Approach to Vocation
My understanding of service strongly resonates with the Lutheran conception of vocation, where my passions intersect with the world’s greatest needs. While my desire to make a difference in the world has not wavered, my specific approach has varied and deepened as a result of my sociology/anthropology major. In high school, I sought to change the world by volunteering with causes that I cared about, ranging from youth empowerment through mentoring elementary school girls to faith formation through my church. I believed in the power of direct service as the most effective way of helping others.
Coming to college, I continued the pursuit of service in my extra-curricular activities as a counselor at Flathead Lutheran Bible Camp, a mentor with Emmaus Baptist Church Student Ministries, junior counselor through Residence Life, and St. Olaf volunteer program director for two affordable housing and food agencies. While I still continued volunteering in college, this work was accompanied by a shift in perspective. It was no longer enough just to provide a direct service; rather it was crucial that I become aware of the root structural causes of the very social problems that I was seeking to alleviate. In my Sociological Theory class, I was introduced to the power of conscientization, a term coined by Paulo Freire that refers to “learning to perceive social, political, and economic contradictions and to take action against the oppressive elements of reality” (Feagin and Vera 2001:21). Ingrained in liberation sociology, this consciousness-raising enabled me to see the world in a new way through increased awareness about social justice issues.
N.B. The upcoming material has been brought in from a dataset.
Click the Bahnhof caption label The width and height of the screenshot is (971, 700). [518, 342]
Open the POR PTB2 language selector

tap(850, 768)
I am a sociology/anthropology major because it helps me live in the world. The major provides a style of thinking that encourages the questioning of conventional categories. This framework has the potential of contributing to a deeper understanding of how society works, which makes it perfectly suited to the effective pursuit of social change. The fusion of my social science skills with the compassion that I have enables me to thoughtfully investigate local and global problems while assessing a range of approaches. My coursework within the major as well as classes like Social Policy and Ideals to Action have confirmed my desire to work at the grassroots level as well as on a policy level. This two-pronged attack addresses the importance of attending to imminent needs as well as addressing root causes by forging a new equilibrium that alleviates the suffering of a targeted group.
My interest in the major always comes back to praxis, the desire to use my academic class work to envision another world in a practical way. With this in mind, I am pursuing a year of service through Americorps where I can fight against social inequality in a deliberate and effective manner. I will be able to use the tools articulated in this essay and many more to vocalize my thoughts and perceptions in a socially responsible way.
As my college graduation draws near, I am faced with the challenging questions of worth and value that often accompany a major transition: What was my education good for? How have I used these four years to develop my interests and passions? How has my college experience shaped my understanding of vocation and my place in the world? While I am still processing the complexities of these questions, I am confident that St. Olaf has produced a thoughtful, global citizen who is anxious to get her hands dirty.
References
Dillard, Annie 2001. “Seeing.” Pp. 440-453 in American Spiritualities: A Reader, edited by Catherine Albanese. Purdue, IN: Indiana University Press.
Feagin, Joe R. and Hernán Vera. 2001. Liberation Sociology. Boulder, CO: Westview Press.
Nealon, Jeffrey Thomas and Susan Searls Giroux. 2003. The Theory Toolbox: Critical Concepts for the Humanities, Arts, and Social Sciences. Rowman & Littlefield.